Нелюбимый (СИ) - Страница 22
Она вытащила из шкафа свой парадный костюм, прогладила юбку, надела белую блузку.
— У меня мало медалей, ты вот сюда погляди! — и она достала праздничный китель, весь обвешанный медалями.
— Это отцовский, он всю войну прошел. Мне было десять, когда водрузили флаг над Рейхстагом. Как война закончилась, мы еще долго собирались за столом и поминали погибших. Так радовались, что выжили, радовались, что похоронок больше никогда не будет, что танки больше никогда не пройдут по нашему городу, чуть позже радовались, что хлеб по талонам есть не придется. Я благодарный человек. Вот ездила вчера на Москву посмотрела. Она всегда мне красива! И величественна! Я никогда не могу нагуляться, все глазею и глазею по сторонам. Уж как я свою Тверь люблю, но и Москва за душу берет!
— Да, я тоже люблю этот город, — призналась Алевтина.
— Ладно, пойду я… Мы собираемся на площади Ленина к девяти часам. Почти каждый год одинаково, но я всегда радуюсь этому праздник как ребенок. Сначала венки к братскому захоронению возложим. Сегодня должен быть наш мэр, Володя Бабичев. Потом мы, все ветераны, пойдем к главному мемориалу — обелиску Победы, там всегда речь красивая и я не могу сдержать слез, хоть и не сентиментальная… — Грета вздохнула и продолжила делиться предстоящей радостью с Алевтиной, — потом Медведева послушаем, может, посижу чуть-чуть с другими ветеранами, обсудим последние новости и нашего губернатора… сколько нас осталось? Каждый год все меньше и меньше. Именно девятого мая мы и делаем перекличку… эх, так больно узнавать, что кто-то не дожил до сегодняшнего дня.
Алевтине так хотелось ее поддержать, сказать: «Главное, что вы дожили и все хорошо», но она понимала, что для Греты это не главное. У нее болело сердце за каждого знакомого и даже за незнакомого человека.
— Сейчас включу тебе телевизор, посмотришь парад. Раньше не любила я его, а сейчас прям такая гордость меня берет! Душа радуется, когда я вижу танки, пушки, самолеты. Значит, армия у нас мощная, сильная, боевая. Всегда верю, что не будет больше войны, с такой-то армией! Сегодня еще дата круглая — 65-летие Победы. Должно быть мощно! Сокрушительно!
Вернулась Грета уже под вечер и не одна. С ней было два соседа: еле стоящий на ногах квартирант Слава и тоже не совсем трезвый сосед с гитарой — Витька. Еще чуть позже пришла семейная пара, они принесли бисквитный торт и палку копченой колбасы, и соседка слева, с бутербродами и банкой шпрот.
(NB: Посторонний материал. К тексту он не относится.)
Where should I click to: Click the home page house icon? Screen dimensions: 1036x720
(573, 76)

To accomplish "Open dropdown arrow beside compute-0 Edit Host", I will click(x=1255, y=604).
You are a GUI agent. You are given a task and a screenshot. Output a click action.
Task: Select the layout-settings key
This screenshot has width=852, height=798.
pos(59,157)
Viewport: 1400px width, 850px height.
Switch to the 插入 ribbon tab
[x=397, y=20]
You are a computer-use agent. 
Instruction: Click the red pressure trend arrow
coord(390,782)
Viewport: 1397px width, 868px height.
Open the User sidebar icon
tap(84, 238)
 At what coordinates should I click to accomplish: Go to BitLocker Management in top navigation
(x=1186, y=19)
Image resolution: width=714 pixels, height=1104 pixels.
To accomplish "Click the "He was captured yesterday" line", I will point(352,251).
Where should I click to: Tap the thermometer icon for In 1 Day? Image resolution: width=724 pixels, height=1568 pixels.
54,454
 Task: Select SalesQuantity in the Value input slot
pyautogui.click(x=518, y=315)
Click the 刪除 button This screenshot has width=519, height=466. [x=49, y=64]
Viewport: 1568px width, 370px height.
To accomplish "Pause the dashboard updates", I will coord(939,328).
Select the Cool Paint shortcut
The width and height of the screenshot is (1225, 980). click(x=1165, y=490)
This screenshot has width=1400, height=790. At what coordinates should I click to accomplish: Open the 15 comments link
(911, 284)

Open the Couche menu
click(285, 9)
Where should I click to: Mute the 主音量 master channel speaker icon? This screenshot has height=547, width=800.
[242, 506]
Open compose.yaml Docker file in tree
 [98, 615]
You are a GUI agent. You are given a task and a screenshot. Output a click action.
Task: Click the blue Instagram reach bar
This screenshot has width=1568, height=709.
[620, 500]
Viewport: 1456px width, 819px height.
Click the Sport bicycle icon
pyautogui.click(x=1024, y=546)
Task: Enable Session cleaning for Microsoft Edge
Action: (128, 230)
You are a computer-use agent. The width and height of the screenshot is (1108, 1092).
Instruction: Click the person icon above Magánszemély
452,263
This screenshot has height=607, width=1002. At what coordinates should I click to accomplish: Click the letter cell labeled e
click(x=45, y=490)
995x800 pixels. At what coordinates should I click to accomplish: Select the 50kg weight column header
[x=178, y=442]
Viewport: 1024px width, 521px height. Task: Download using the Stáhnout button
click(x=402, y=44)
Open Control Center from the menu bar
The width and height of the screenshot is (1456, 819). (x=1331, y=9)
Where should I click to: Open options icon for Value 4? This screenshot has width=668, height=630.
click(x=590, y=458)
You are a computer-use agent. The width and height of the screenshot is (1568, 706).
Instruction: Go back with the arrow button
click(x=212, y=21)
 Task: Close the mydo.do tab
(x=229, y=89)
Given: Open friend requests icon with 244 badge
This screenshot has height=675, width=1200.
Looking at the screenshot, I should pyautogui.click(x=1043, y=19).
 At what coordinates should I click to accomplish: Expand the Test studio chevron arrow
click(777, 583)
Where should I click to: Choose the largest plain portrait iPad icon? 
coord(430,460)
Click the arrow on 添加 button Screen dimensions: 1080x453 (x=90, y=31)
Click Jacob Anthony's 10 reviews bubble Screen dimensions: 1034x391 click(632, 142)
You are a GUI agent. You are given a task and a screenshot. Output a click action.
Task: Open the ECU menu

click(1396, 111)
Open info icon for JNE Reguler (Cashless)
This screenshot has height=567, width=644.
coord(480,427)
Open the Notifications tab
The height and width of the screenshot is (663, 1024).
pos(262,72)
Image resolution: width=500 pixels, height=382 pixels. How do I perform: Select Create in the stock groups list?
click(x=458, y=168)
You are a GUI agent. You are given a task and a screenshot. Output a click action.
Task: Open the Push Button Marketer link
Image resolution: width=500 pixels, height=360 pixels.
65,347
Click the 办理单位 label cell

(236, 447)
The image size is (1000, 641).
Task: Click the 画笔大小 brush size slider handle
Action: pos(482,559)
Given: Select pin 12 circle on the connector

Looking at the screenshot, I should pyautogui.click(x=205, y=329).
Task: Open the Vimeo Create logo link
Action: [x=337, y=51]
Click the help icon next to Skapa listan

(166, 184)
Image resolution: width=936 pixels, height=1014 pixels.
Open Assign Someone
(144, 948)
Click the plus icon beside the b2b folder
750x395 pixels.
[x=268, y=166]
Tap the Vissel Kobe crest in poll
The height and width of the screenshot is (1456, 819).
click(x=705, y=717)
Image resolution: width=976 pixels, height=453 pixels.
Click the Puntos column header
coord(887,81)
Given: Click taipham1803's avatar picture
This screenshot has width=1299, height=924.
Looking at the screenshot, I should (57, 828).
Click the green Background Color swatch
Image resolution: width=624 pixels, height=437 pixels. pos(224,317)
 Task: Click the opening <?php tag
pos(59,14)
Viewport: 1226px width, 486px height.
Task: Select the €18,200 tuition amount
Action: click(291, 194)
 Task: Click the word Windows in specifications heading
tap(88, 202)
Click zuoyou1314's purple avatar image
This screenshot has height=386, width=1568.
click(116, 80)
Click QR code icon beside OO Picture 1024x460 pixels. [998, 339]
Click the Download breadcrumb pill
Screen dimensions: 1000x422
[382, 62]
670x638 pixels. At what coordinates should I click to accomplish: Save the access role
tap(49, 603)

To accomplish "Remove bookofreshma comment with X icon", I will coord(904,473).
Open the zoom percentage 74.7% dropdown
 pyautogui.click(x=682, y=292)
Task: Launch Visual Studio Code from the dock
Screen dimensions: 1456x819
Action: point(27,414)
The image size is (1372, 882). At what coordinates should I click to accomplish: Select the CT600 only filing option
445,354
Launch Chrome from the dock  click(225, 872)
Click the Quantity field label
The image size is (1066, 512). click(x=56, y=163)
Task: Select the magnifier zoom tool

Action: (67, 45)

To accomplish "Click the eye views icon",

Грета приготовила кастрюлю макарон по-флотски, как и обещала, и все уместились в этой небольшой комнатушке: пили вино, курили, смотрели по первому каналу любимый фильм «В бой идут одни старики», Витька бренчал на гитаре военные песни, все подпевали и Грета часто смахивала слезы. А после программы «Время» началась прямая трансляция праздничного концерта, посвященного шестьдесят пятой годовщине Победы в Великой Отечественной войне.
Грета так и не позволила Алевтине встать с кровати. Хотя пока хозяйка квартиры была на параде, девушка успела и прибраться, и себя привести в порядок: умылась, расчесалась, переоделась в спортивный костюм, который ей подготовила Грета.
Вечером ей позвонила Оксана, поинтересовалась самочувствием, и Алевтина рассказала, что пока устроилась у одной милой бабушки.
Алевтина потихоньку приходила в себя. Грета принесла ей какую-то жутко вонючую мазь от синяков и заставила помазать все ссадины. А еще через пару дней позвонила Оксана и обрадовала ее:
— Я тут в Тверь собралась, хочу тебя увидеть.
— Шутишь?
— Нет. Оказывается, менее двух часов на электричке, и я слышала, что город необыкновенный, чуть ли третий в России по красоте.
— Если честно, то я пока нигде не была. Отсиживаюсь, жду, пока все синяки пройдут, так что про город ничего сказать не могу.
— Ну погуляем? Хоть пару часиков? А вечером возвращусь в Москву.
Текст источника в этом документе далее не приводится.